(Collected data)

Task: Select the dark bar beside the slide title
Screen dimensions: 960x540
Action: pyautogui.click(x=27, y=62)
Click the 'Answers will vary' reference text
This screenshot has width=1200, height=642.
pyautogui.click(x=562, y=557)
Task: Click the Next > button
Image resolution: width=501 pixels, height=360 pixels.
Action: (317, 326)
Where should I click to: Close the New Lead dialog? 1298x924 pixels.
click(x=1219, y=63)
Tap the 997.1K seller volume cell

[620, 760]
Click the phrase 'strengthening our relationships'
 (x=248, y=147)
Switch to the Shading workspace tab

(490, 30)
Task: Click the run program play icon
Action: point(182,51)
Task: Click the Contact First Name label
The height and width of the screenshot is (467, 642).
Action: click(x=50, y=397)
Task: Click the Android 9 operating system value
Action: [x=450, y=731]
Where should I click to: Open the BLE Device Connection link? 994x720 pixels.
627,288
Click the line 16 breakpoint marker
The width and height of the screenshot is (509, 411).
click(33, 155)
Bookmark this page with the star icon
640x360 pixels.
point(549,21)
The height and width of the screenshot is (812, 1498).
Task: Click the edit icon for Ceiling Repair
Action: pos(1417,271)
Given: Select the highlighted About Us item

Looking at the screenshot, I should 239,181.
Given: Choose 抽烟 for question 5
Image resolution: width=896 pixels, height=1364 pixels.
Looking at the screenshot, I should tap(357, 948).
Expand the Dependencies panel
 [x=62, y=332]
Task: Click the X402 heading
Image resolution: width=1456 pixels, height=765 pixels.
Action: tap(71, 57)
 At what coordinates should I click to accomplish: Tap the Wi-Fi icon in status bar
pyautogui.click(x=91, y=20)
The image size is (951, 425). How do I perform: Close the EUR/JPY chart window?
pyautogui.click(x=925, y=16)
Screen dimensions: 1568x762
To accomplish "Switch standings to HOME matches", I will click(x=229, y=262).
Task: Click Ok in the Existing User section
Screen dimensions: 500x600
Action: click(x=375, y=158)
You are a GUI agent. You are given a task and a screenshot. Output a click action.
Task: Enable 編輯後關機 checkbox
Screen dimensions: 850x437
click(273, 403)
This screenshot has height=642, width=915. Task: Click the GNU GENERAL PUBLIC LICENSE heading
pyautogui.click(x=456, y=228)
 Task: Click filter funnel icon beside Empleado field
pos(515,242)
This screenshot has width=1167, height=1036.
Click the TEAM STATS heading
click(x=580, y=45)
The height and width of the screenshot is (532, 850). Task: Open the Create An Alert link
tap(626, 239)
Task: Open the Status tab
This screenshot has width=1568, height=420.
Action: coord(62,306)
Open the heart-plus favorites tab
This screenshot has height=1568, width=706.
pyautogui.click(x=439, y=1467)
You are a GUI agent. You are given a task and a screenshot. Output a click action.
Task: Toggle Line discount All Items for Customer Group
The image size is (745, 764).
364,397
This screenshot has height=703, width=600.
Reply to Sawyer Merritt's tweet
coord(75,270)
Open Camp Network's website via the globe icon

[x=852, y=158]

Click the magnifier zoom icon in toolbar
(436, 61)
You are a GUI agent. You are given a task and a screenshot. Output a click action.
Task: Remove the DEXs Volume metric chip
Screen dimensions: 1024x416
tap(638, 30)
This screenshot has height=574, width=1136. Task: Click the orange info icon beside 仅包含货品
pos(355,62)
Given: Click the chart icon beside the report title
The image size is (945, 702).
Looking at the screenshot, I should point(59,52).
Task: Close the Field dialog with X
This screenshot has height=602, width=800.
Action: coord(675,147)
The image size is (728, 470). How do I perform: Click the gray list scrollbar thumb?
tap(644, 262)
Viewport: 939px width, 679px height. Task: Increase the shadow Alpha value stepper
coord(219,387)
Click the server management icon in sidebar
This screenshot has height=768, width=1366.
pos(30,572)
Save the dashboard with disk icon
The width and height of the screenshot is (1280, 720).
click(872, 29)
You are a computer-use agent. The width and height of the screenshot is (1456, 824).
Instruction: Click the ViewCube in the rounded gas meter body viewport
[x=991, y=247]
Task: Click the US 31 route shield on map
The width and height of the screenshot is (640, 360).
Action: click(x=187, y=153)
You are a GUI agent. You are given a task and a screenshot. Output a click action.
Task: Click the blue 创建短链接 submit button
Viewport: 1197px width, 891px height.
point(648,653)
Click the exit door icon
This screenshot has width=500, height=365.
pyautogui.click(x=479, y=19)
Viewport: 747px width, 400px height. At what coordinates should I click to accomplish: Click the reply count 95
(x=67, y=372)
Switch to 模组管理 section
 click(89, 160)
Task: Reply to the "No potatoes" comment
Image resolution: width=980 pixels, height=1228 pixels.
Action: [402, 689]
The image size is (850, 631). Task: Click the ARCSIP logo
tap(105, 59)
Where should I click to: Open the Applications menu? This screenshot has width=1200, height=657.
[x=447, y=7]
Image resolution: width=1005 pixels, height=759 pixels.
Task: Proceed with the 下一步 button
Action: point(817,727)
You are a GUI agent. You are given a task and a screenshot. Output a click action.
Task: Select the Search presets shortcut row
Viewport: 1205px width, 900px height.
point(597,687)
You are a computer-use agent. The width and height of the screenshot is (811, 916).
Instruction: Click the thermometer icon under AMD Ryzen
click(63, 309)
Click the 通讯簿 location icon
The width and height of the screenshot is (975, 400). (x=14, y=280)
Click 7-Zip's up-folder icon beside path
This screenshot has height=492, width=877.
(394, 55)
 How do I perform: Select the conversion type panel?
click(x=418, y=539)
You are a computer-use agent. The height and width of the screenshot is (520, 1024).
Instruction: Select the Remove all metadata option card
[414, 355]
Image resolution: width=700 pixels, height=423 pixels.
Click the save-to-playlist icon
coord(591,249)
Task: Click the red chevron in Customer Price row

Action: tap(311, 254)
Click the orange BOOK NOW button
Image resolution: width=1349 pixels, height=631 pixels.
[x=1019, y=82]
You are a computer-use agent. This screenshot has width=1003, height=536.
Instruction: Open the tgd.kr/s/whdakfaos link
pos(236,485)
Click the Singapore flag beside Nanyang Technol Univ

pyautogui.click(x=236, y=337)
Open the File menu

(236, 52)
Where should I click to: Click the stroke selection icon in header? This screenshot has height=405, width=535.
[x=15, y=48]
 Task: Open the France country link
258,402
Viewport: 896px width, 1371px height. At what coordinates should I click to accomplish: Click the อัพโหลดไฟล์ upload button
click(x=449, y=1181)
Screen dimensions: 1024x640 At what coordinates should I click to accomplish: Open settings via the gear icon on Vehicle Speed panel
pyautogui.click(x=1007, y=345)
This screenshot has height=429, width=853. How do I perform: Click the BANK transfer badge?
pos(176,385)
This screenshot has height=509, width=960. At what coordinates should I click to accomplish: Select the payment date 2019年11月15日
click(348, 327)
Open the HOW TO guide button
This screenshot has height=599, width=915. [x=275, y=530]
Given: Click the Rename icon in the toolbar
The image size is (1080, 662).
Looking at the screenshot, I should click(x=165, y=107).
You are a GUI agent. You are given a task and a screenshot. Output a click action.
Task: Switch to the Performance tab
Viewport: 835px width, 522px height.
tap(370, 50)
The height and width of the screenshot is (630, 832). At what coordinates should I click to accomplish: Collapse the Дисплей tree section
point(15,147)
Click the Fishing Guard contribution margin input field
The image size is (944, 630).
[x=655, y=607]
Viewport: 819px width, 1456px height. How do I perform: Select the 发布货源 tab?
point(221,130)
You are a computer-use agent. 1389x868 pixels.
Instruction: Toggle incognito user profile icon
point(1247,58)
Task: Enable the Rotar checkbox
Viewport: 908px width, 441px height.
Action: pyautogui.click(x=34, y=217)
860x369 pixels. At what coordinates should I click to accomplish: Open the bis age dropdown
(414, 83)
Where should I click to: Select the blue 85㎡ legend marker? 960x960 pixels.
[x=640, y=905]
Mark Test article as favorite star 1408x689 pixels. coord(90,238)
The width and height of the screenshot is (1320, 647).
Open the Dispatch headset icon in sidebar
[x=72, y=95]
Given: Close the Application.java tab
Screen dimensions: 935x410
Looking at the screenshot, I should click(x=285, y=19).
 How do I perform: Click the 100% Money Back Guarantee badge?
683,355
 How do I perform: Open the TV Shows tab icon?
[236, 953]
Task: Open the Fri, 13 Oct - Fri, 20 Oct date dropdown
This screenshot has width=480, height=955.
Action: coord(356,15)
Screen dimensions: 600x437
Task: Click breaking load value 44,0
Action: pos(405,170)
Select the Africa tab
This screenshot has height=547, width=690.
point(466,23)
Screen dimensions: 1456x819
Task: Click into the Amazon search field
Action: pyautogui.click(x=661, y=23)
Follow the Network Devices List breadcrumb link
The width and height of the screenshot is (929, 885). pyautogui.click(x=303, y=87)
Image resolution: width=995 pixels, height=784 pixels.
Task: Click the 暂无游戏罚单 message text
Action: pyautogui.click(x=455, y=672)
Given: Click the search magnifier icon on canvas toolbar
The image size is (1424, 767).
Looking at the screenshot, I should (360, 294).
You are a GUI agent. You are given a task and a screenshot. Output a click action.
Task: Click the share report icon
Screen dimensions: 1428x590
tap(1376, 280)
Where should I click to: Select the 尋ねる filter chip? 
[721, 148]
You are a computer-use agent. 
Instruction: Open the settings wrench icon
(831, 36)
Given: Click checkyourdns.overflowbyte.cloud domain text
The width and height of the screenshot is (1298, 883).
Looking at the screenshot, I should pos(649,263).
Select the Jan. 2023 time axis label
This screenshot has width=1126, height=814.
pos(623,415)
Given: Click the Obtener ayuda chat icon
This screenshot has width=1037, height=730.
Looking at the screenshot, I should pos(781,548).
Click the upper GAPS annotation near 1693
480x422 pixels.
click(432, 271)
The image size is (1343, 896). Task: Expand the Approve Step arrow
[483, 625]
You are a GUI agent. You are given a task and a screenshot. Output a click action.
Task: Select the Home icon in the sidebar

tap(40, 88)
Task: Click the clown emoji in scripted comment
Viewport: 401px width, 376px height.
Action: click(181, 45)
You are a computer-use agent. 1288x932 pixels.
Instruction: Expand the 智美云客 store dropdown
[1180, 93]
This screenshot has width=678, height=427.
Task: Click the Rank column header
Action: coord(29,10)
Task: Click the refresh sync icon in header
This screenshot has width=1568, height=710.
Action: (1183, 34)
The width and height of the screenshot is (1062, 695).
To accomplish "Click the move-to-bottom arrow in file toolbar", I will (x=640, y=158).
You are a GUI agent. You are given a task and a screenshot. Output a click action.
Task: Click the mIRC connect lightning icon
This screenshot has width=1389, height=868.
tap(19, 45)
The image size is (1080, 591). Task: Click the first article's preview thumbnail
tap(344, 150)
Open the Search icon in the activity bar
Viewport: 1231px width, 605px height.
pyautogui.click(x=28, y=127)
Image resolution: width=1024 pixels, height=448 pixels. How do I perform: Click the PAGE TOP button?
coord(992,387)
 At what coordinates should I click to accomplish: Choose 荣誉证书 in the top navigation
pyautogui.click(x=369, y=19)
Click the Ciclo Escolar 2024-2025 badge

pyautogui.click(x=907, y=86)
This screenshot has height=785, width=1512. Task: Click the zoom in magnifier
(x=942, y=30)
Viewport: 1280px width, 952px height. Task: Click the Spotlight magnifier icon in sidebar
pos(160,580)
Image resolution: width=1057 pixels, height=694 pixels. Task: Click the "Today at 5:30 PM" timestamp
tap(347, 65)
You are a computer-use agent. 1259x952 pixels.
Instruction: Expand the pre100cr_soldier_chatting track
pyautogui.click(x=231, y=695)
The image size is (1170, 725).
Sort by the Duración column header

--- REQUIREMENT ---
Your answer should consist solely of the lines above from the line with "Viewport: 401px width, 376px height." to the line with "Task: Click the mIRC connect lightning icon", both included, reproduced exactly.

--- TASK RESULT ---
Viewport: 401px width, 376px height.
Action: click(181, 45)
You are a computer-use agent. 1288x932 pixels.
Instruction: Expand the 智美云客 store dropdown
[1180, 93]
This screenshot has width=678, height=427.
Task: Click the Rank column header
Action: coord(29,10)
Task: Click the refresh sync icon in header
This screenshot has width=1568, height=710.
Action: (1183, 34)
The width and height of the screenshot is (1062, 695).
To accomplish "Click the move-to-bottom arrow in file toolbar", I will (x=640, y=158).
You are a GUI agent. You are given a task and a screenshot. Output a click action.
Task: Click the mIRC connect lightning icon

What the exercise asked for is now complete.